College Students: Beware of easy money scams

Financial Education
Sep 01 2015

By Caitlin Graham

Being part of a generation that’s used to befriending unknown people over the internet makes distinguishing a scam from an actual job/investment opportunity difficult. And scammers are upping their game. It’s easy to avoid the obvious ones: the twitter posts with sketchy links about “losing weight fast” or even the ones about “making money from home,” but when a friend gets hacked or falls for the scheme and starts sending you messages about a “stay at home job” where you sell a questionable item (like energy drinks), it becomes harder to tell what’s a con, and what’s not.
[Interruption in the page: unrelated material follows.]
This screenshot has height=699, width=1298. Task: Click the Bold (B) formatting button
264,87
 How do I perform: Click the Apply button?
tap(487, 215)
Last semester, a friend of a friend started selling energy drinks for this energy drink company (let’s just call it Energy). Now, to get involved with Energy, the friend of a friend (who we’ll call Stewart) had to spend AT LEAST $250 on merchandise, ranging from energy drinks to other questionably consumable items. Since this is a “once in a lifetime” type of con, Stewart sends in the money immediately and gets his merchandise a month later. Now, this doesn’t seem so strange. Many companies require you to pay a fee for the merchandise so that if you disappear with it, they still get the money. However, the only way to make money from this so called “amazing opportunity” with Energy was to get other people to sign up and buy energy drinks too.

To make matters worse, Stewart became curious as to why Energy was so bent on selling their product. So, he opened one of orange canned energy drinks and took a swig, then proceeded to spit it into a trash can. After he opened it, we all tried it (by we I mean his roommate, my roommate, and me) and it was awful, like dentist office toothpaste awful. It even had the gritty texture of the dentist toothpaste. Anyways, with $250 of horrible tasting energy drinks sitting in boxes along one of the walls in his dorm, Stewart was forced to not only throw these disgusting drinks away, but to scam others in order to get his money back.

However, the sad thing about Stewart, was that he never saw it as a scam. The people that got him involved in Energy were higher up in the “hierarchy of vendors.” One man in particular showed off an expensive car with Energy logos and bragged about making upwards of $20,000 since he’d started recruiting people. They’d become friends over Facebook, and eventually Stewart gave the man his number. They’d talk for hours about the “awesome ideas” they both shared. These ideas usually rotated around getting other people involved and the ways in which they could persuade the most people to sign up. They never met in person, but rather communicated through texts, phone calls, and pictures of the things the Energy scammer had purchased with his “earnings” from the company. This is why Stewart; the poor, unsuspecting college kid; fell for the “once in a lifetime opportunity” presented by mystery man and his seemingly expensive vehicle.

For months, all Stewart did was brag on Energy, supposedly making a chunk of money every time he signed someone up, and even when someone he signed up recruited new people. But the money never came. There were excuses made, with Stewart bumbling on about “being too new in the company to get a paycheck.” It’s been almost a year, and as far as I know, Stewart hasn’t received even a dollar. This is only one of the many scams that are out there, especially for kids going to college who need the money. For more information on scams like this one and how to avoid the online scammer, check out Beware the Digital Pump and Dump on thealertinvestor.com. The website is sponsored by FINRA, and might be able to help you determine if that guy trying to get you to sell diet pills or energy drinks is legitimate, or just another scammer.